3. An attacker who can flash their own firmware

  • Secure boot (production.md stage 2): the bootrom refuses unsigned images, so no foreign code ever runs to read the OTP key in secure mode. Glitch detectors are fused on along the way.
  • Anti-rollback (anti-rollback.md, optional): with ROLLBACK_REQUIRED fused, images below your board’s rollback floor — or carrying no version at all, i.e. anything sealed before the feature — no longer boot. A kept copy of an old signed release with a since-fixed bug stops being a downgrade path.
  • Before secure boot is enabled, this attacker wins against the OTP tier: their firmware reads the MKEK exactly like ours does. That is why the production page calls the two stages one story.

4. Physical / lab attacks — OUT OF SCOPE

Decapping, microprobing, advanced fault injection beyond the RP2350’s glitch detectors, power/EM side channels, and the XIP TOCTOU (emulating the QSPI flash chip to swap the image between signature check and execution). The RP2350 is not a secure element and RS-Key does not pretend otherwise. If your threat model includes a funded lab, buy a certified key.

5. Network

None. The device speaks USB only; there is no radio and no IP stack.

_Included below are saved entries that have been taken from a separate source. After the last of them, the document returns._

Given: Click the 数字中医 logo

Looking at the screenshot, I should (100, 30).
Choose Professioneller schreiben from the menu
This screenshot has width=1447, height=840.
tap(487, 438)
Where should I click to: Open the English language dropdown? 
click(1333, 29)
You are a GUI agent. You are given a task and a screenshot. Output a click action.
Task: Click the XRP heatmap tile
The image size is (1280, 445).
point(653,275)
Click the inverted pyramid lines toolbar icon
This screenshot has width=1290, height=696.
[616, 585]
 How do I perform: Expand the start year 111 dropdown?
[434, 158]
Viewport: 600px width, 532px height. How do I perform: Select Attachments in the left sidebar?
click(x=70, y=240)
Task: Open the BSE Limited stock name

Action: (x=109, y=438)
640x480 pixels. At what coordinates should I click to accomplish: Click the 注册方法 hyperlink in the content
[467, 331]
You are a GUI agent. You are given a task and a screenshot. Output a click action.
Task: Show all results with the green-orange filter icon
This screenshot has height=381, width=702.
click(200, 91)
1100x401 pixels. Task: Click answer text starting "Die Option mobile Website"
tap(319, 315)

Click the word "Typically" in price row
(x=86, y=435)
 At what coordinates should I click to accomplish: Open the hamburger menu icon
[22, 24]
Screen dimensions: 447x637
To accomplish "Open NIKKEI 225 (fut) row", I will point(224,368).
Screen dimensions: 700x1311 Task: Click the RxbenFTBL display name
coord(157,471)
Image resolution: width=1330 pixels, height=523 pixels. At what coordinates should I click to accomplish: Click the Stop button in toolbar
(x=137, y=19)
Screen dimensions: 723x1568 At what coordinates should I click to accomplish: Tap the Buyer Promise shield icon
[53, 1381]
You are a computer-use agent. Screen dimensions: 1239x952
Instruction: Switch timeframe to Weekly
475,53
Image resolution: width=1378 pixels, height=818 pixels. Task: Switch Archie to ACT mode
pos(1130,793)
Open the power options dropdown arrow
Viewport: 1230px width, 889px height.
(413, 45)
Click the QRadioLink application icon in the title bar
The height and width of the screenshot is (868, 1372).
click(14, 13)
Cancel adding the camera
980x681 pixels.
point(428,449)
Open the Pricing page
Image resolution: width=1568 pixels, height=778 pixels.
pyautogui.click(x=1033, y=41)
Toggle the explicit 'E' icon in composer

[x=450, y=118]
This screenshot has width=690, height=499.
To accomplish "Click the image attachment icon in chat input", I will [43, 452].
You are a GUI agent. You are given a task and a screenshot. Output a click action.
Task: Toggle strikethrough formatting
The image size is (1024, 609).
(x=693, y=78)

Seed backup (the deliberate exception)

A FIDO authenticator’s pitch is non-exportable keys; the wallet-style backup is a conscious trade for recoverability, gated accordingly. Export moves the seed over an ephemeral encrypted channel (P-256 ECDH → HKDF → ChaCha20-Poly1305), and requires — all at once — physical touch, the FIDO PIN/UV token when a PIN is set, and the one-time setup window: after an explicit finalize, export is refused until a full reset regenerates a new seed. Malware cannot exfiltrate the seed silently or later. Restore re-seals the seed under the destination chip’s root. The host driving a backup necessarily sees the seed plaintext — do it on a machine you trust. Scope: the deterministic identity only (resident passkeys, OpenPGP, PIV are not covered).

sequenceDiagram
    participant U as You
    participant H as Host
    participant D as Device
    U->>D: touch + PIN/UV (when set)
    H->>D: ephemeral P-256 ECDH
    D-->>H: seed over HKDF → ChaCha20-Poly1305 channel
    Note over H: the host necessarily sees the seed in the clear
    H-->>U: BIP-39 / SLIP-39 words
    U->>D: finalize → export refused until a full reset

Zeroization

Key-grade material in RAM is wiped (zeroize, volatile writes) when its use ends: session state and PIN/UV tokens on drop, transient key copies at end of scope including error paths, and the transport/exchange buffers as soon as a message completes (requests carry PINs and imported keys). Accepted residuals: Copy temporaries inside RustCrypto curve arithmetic, digest internals, and heap temporaries inside the rsa crate — short-lived, library-internal, not wipeable without forking the crates.

Supply chain & process

  • cargo audit + cargo deny (advisories, license allow-list, source policy) and gitleaks run in scripts/check.sh and the pre-commit hook.
  • Dependencies are pinned (Cargo.lock); the git dependencies are restricted to the embassy organization.
  • One known-unfixed advisory is accepted deliberately: RUSTSEC-2023-0071 (Marvin timing side channel in rsa) — the OpenPGP RSA backend, mitigated by blinding; rationale in deny.toml.

Post-quantum notes

ML-DSA-44 (FIPS 204, fips204 crate) FIDO2 credentials with hedged signing (32 fresh DRBG bytes per signature; the hedge and expanded keys are zeroized). ML-KEM-768 is compiled in as scaffolding but nothing calls it until a CTAP PQC PIN/UV protocol exists. Neither crate has a third-party audit yet — the same standing as the rest of the RustCrypto stack, tracked via cargo-audit/deny.

Reporting

This is an experimental hobby project. If you find a security issue, please report it privately to the maintainer rather than opening a public issue.